London - Diskuswerfer Sebastian Dietz und Tischtennis-Spieler Holger Nikelis haben dem Deutschen Behindertensportverband (DBS) bei den Paralympics in London die Goldmedaillen Nummer sechs und sieben gesichert.

Im Aquatics Centre schwamm Verena Schott nach einer phänomenalen Aufholjagd auf den zweiten Platz. Dazu ritten im Dressur-Vierreck Britta Näpel und Angelika Trabert erneut zu Silber und Bronze. Kugelstoßerin Michaela Floeth schaffte es als Dritte im Kugelstoßen ebenfalls auf das Treppchen.
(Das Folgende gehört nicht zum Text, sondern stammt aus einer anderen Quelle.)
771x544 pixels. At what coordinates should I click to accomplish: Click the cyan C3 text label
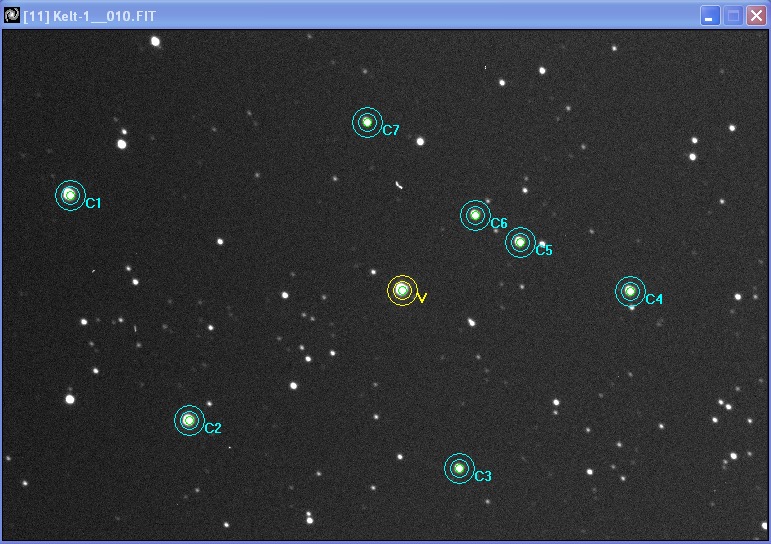click(483, 476)
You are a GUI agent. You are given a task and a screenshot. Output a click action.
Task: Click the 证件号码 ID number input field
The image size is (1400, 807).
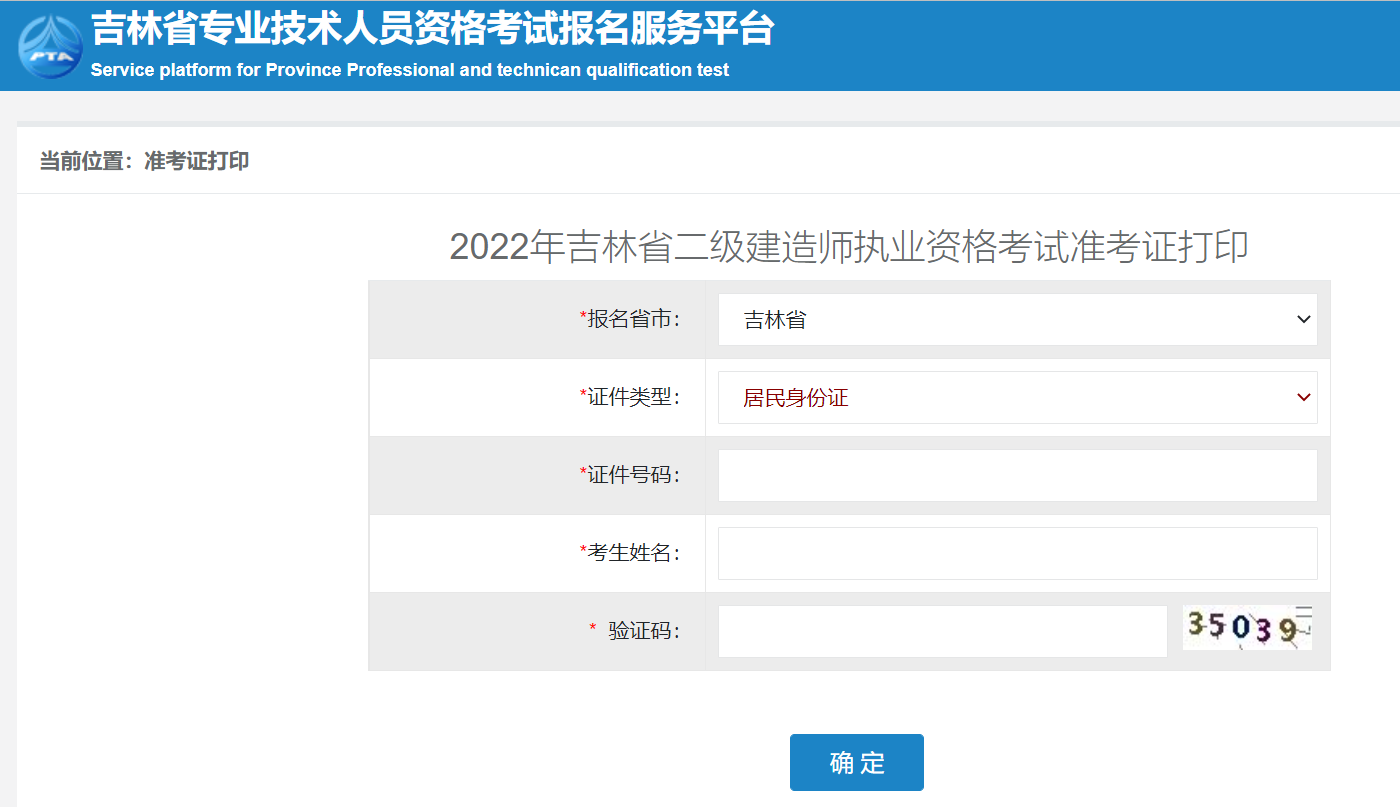tap(1017, 475)
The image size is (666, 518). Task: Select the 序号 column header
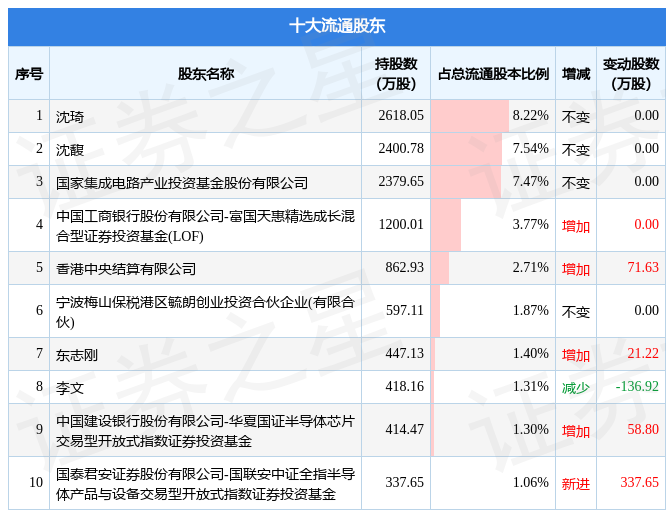(29, 73)
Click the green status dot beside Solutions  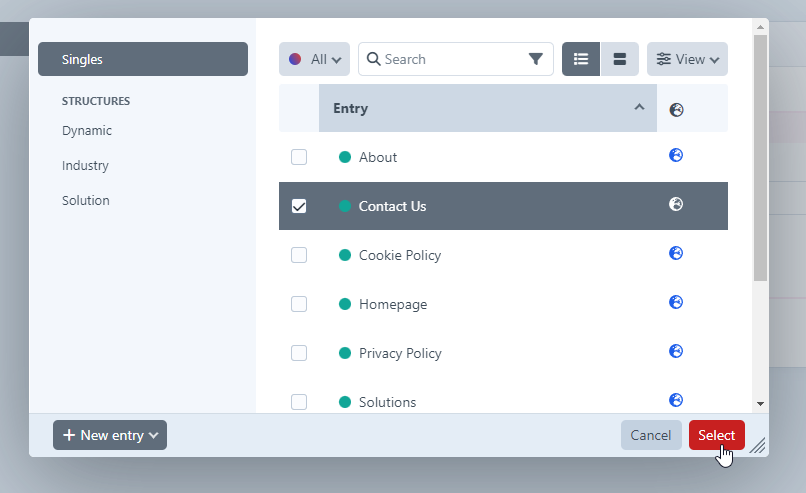(x=345, y=402)
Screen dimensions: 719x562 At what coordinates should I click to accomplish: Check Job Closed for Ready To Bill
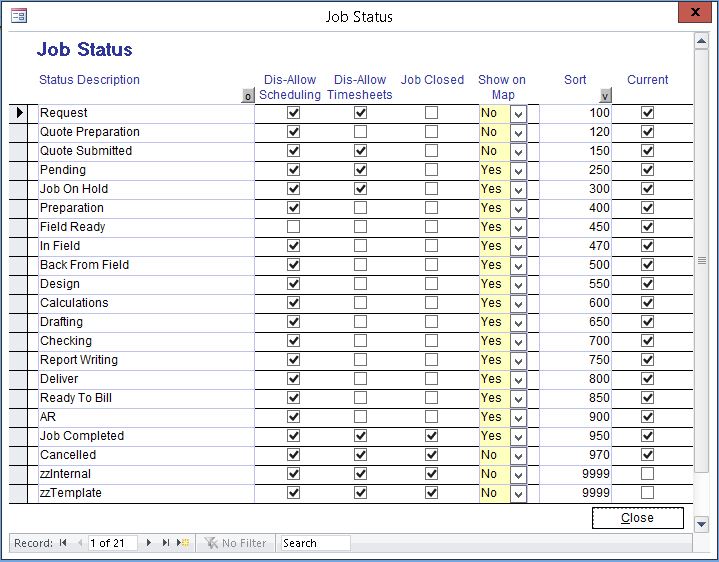pos(431,398)
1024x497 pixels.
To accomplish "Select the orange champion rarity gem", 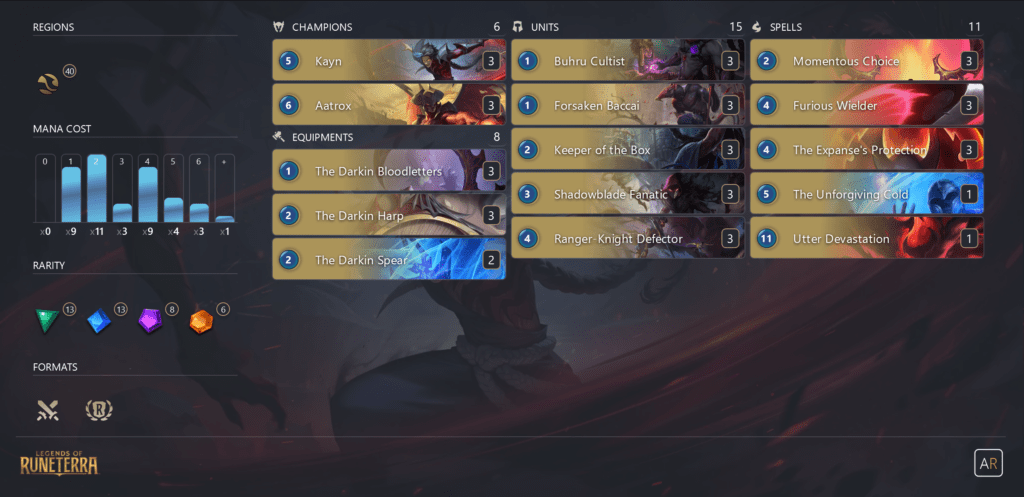I will point(201,321).
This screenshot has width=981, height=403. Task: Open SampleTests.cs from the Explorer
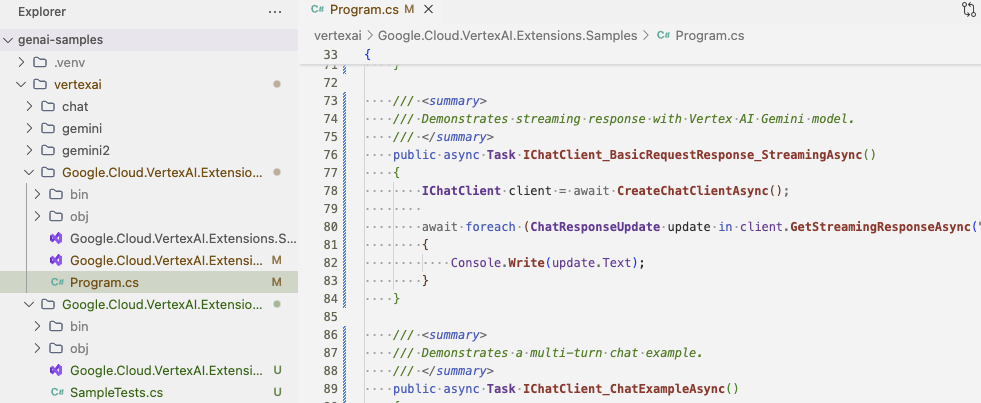(116, 392)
„Das ist das Größte, einfach wunderschön. Es ist einfach geil, in diesem Stadion werfen zu dürfen. Ich habe nicht die bestmögliche Leistung gebracht, aber egal, ich habe Gold“, sagte Dietz (Ahle) nach seinem Triumph im Olympiastadion. Zuvor hatte der 27-Jährige, der wie Weitsprung-Sieger Markus Rehm (Leverkusen) von der früheren Speerwurf-Weltmeisterin Steffi Nerius trainiert wird, den Diskus im dritten Versuch auf die Tagesbestweite von 38,54 m geschleudert.

Während des Wettkampfes hatte der Westfale, der auf dem Weg zum Profi-Torwart im Fußball war, bis er im Alter von 19 Jahren bei einem Autounfall schwer verletzt wurde, immer wieder die Kapuze über den Kopf gezogen: „Ich wollte möglichst wenig von dem Drumherum mitkriegen und habe es geschafft, mich abzukapseln.“ Als Bonus gab es für die deutsche Leichtathletik-Mannschaft dann noch Bronze für Sydney-Olympiasiegerin Floeth. Die 43 Jahre alte Leverkusenerin musste sich mit der Kugel nur den Chinesinnen Yao Juan und Yang Yue beugen.

Mit einer großartigen Vorstellung eiferte Nikelis dem Solinger Jochen Wollmert nach und ergatterte wie am Sonntag der 47-Jährige an der Tischtennis-Platte die Goldmedaille. Beim 3:1-Sieg über den Franzosen Jean-Francois Ducay hatte der 34-Jährige, der bereits 2004 in Athen gewonnen hatte, nur im dritten Satz leichte Probleme. „Das ist fantastisch. Ich kann das noch gar nicht fassen. Er war der schwerste Gegner im Turnier“, sagte der querschnittsgelähmte Kölner. „Es gibt Spieler wie Holger, die sehr stark gelähmt sind. Nach dem dritten Ball wird er instabil und ist im Nachteil. Er muss daher schnelle Punkte machen. Das hat er heute super hingekriegt“, sagte Trainer Charly Weber.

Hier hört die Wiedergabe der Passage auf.